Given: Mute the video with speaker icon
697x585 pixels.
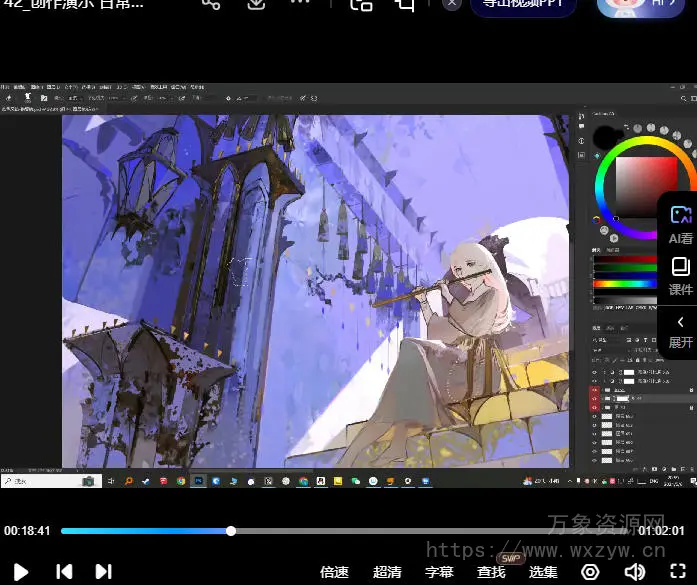Looking at the screenshot, I should pos(634,572).
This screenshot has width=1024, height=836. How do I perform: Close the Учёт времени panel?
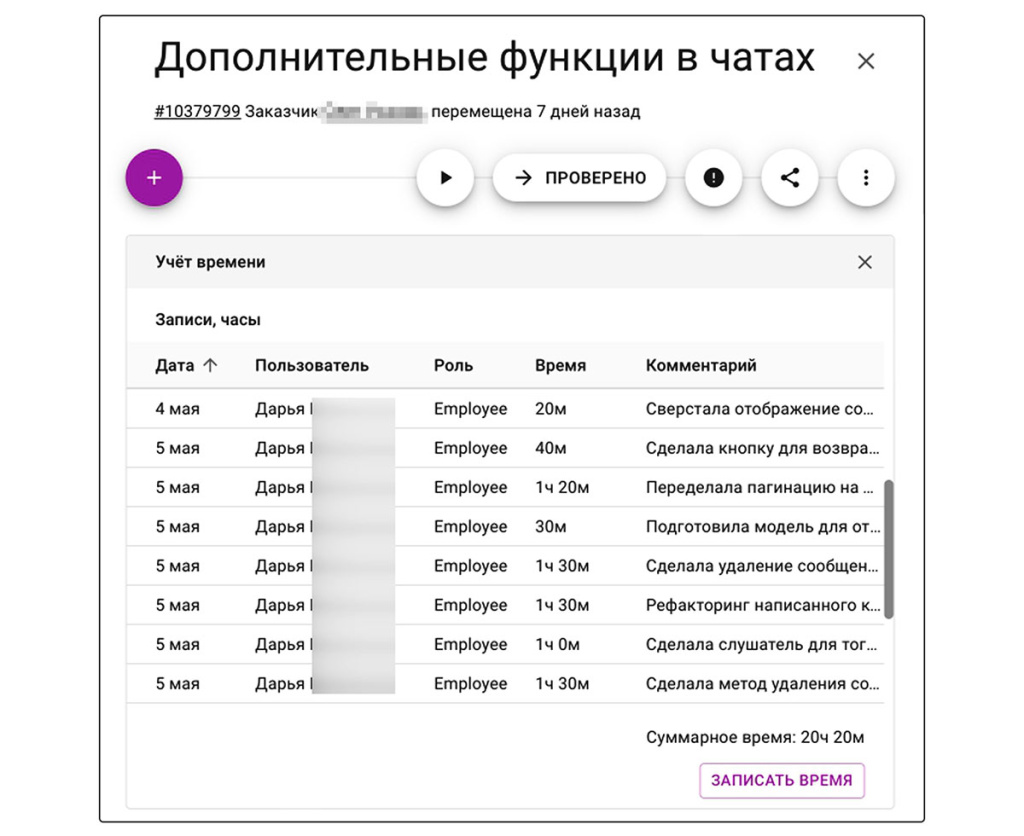pos(865,262)
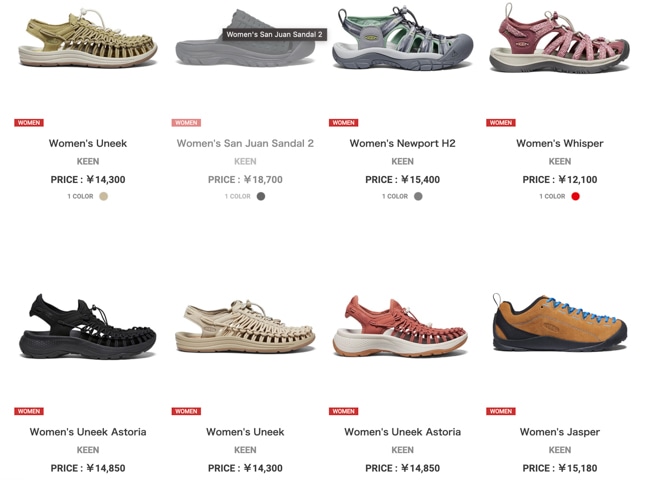View the pink Women's Whisper sandal image
Viewport: 650px width, 480px height.
point(559,39)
* * * *
EXERCISE DIRECTIONS:
Please reproduce the entries above line by line, exactly, leaving out each image.

RESULT OF THE TASK:
Given: Mute the video with speaker icon
697x585 pixels.
Looking at the screenshot, I should pos(634,572).
This screenshot has width=1024, height=836. How do I perform: Close the Учёт времени panel?
pos(865,262)
View the pink Women's Whisper sandal image
Viewport: 650px width, 480px height.
point(559,39)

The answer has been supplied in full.